Hier ziet Van Hilvoorde een parallel met Olympische sporten zoals kleiduivenschieten en boogschieten. “Dat zijn ook sporten waar het vooral gaat om motorische vaardigheden in combinatie met mentale skills. Deze vaardigheden moeten we natuurlijk kunnen toetsen. Dat is een belangrijk kenmerk van zowel de sport als van een game.”

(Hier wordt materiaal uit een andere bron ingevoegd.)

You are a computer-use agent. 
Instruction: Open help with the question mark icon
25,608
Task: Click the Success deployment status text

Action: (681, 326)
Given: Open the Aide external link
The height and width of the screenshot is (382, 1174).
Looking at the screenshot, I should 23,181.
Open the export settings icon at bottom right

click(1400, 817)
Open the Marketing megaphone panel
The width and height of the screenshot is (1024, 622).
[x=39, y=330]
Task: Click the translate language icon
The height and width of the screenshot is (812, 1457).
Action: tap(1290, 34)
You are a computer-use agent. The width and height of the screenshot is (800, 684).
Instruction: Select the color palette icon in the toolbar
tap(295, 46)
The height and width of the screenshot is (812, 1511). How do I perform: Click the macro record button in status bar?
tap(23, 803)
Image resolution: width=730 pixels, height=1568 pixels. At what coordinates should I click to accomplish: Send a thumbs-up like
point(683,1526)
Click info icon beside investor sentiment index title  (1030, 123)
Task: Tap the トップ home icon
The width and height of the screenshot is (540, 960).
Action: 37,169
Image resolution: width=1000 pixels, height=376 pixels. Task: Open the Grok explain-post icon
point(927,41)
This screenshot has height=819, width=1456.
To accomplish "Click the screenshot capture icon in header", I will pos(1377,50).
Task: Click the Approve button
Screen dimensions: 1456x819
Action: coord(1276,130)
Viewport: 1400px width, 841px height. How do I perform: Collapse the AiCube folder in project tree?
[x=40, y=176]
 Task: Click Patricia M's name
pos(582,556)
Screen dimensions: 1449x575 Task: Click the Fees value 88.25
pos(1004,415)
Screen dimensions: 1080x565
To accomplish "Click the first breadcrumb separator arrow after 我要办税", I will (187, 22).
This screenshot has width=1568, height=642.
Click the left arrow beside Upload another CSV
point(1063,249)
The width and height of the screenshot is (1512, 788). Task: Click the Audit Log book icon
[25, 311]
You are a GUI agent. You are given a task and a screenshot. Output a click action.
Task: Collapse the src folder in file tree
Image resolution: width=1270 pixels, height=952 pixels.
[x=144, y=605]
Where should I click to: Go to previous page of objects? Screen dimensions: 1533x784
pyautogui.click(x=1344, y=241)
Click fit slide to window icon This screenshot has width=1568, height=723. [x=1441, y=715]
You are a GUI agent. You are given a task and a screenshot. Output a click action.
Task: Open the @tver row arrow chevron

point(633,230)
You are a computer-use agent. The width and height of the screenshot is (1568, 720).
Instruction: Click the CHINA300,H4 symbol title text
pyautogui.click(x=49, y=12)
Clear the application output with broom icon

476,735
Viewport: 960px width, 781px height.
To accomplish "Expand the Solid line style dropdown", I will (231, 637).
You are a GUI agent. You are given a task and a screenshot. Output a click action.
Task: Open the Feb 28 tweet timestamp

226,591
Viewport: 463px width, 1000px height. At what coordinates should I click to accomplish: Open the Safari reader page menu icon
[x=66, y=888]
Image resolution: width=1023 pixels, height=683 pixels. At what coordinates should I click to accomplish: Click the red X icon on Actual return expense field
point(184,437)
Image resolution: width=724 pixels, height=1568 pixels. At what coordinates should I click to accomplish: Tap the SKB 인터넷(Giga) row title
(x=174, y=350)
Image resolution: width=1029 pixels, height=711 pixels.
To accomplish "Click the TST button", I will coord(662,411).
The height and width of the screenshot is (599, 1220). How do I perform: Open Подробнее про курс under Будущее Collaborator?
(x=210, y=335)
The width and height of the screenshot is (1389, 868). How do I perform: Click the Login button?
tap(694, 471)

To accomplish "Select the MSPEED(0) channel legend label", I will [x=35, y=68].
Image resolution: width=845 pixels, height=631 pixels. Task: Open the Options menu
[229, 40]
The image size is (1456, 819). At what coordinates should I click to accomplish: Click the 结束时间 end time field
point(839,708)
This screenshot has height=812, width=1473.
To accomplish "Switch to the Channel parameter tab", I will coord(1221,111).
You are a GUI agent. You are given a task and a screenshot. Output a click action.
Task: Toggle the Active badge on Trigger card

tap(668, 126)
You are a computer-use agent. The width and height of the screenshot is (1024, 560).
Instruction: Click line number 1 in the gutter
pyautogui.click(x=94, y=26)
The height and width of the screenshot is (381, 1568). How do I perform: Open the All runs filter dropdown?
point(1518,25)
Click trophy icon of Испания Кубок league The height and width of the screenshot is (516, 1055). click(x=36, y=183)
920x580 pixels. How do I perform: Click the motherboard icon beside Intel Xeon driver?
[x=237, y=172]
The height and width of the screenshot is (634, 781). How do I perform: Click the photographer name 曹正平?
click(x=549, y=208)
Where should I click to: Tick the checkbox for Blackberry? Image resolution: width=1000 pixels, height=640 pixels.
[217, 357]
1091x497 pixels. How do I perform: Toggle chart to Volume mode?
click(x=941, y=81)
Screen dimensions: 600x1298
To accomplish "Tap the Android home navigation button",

“Voor de bestaande selectie van Olympische Spelen zijn er regels en criteria bepaald die duidelijk zijn. Naleving van deze regels en criteria kunnen worden getest tijdens de Spelen zelf. Dit is nog niet het geval voor eSports. Het is complex en ik heb ook begrip voor de keuzes van het IOC, want je kan ook niet alles blind omarmen. Maar het is wel goed om na te denken over de bestaande governance, want hoe reguleer je nieuwe sporten die bijvoorbeeld ook heel veel vormen van valsspelen mogelijk maken? Als IOC moet er een visie zijn op wat ze wel en niet belangrijk vinden om te handhaven, zeker in zo’n complexe wereld als eSports.”
Vragen over dit nieuwsbericht?
Stel ze aan de Newsroom via newsroom@windesheim.nl(opent in nieuw tabblad)
Over het congres
Het jaarlijkse “European Conference for the Sociology of Sport” congres vindt dit jaar plaats in Madrid van 4 tot 7 juni. Tijdens het congres komt een groep van internationale wetenschapers bijeen die vanuit de sociologie onderzoek doen naar de sport. Van Hilvoorde geeft zijn keynote op 5 juni.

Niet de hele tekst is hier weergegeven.